Rx4DDS is an elegant solution to this problem that is productive, composable, concurrency-friendly, and scales well. Rx4DDS is a collection of Reactive Extensions (Rx) adapters for RTI Connext DDS. Rx is a collection of open-source libraries for functional-style composable asynchronous data processing. It is available in a number of flavors including RxJava, RxJS, RxCpp, Rx.Net, RxScala, RxPy and many more. The official site of all things Rx is ReactiveX.io.
The original Rx4DDS work started in C#. Since then, Rx4DDS has been implemented in C++ and JavaScript (Node.js). Recently, I presented Rx4DDS and 3 demos at CppCon'15. The session recording, all demo videos, and the slides are now available. And yeah, there's a research paper too.

* Exercise a: Can you repeat the Rx4DDS passage word for word?

* Material for this task:
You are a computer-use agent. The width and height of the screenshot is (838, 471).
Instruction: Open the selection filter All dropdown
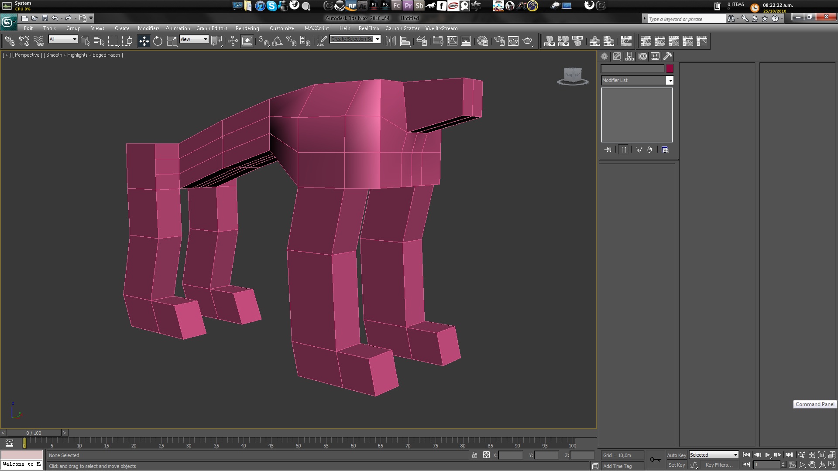[63, 39]
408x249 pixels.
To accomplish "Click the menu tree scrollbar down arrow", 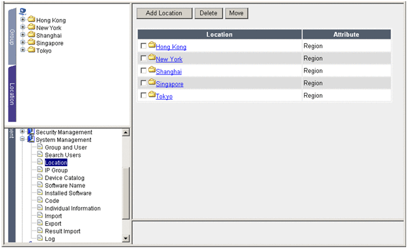I will (126, 238).
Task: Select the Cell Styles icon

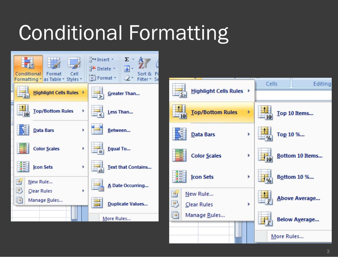Action: click(73, 63)
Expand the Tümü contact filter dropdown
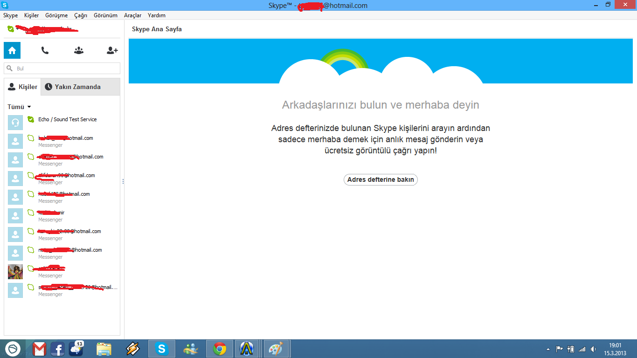 (19, 107)
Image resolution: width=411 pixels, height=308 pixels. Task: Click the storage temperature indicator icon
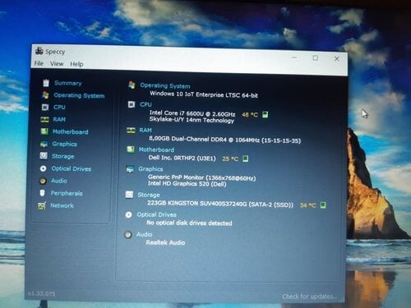tap(323, 205)
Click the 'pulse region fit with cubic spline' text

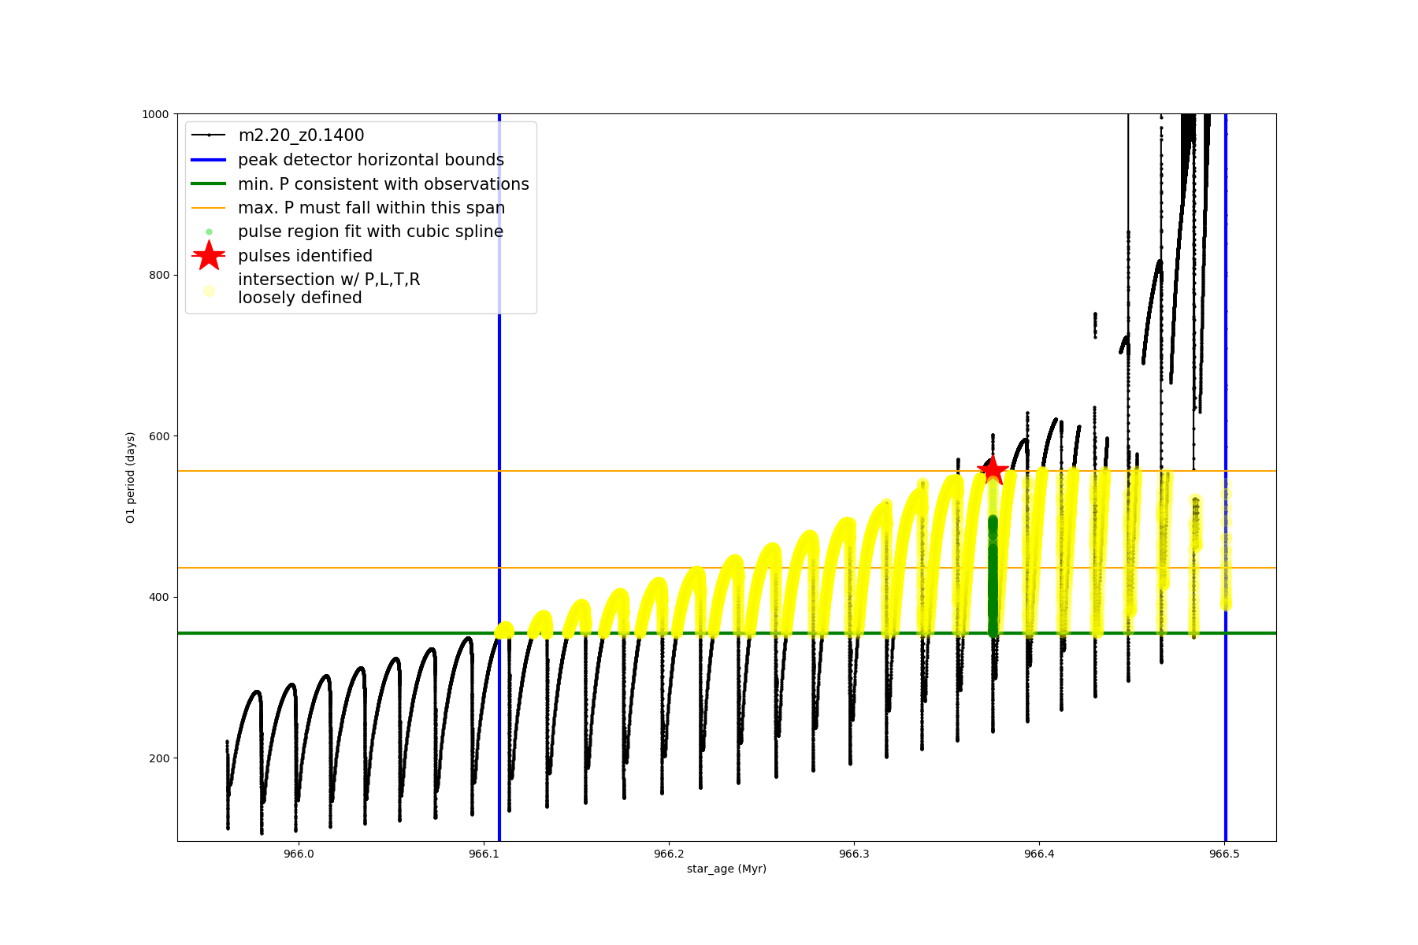370,232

* Exercise b: Could you write out the records again, everything from the line containing "Task: Select the Cell Styles icon" down to the end of the records, requests included, with 18 added to each coordinate in the answers? Leave the pictures out.

* Response a:
Rx4DDS is an elegant solution to this problem that is productive, composable, concurrency-friendly, and scales well. Rx4DDS is a collection of Reactive Extensions (Rx) adapters for RTI Connext DDS. Rx is a collection of open-source libraries for functional-style composable asynchronous data processing. It is available in a number of flavors including RxJava, RxJS, RxCpp, Rx.Net, RxScala, RxPy and many more. The official site of all things Rx is ReactiveX.io.
The original Rx4DDS work started in C#. Since then, Rx4DDS has been implemented in C++ and JavaScript (Node.js). Recently, I presented Rx4DDS and 3 demos at CppCon'15. The session recording, all demo videos, and the slides are now available. And yeah, there's a research paper too.

* Response b:
Task: Select the Cell Styles icon

Action: click(91, 81)
Expand the Tümü contact filter dropdown
 (37, 125)
Image resolution: width=411 pixels, height=308 pixels. Task: Click the storage temperature indicator icon
tap(341, 223)
Click the 'pulse region fit with cubic spline' text

388,250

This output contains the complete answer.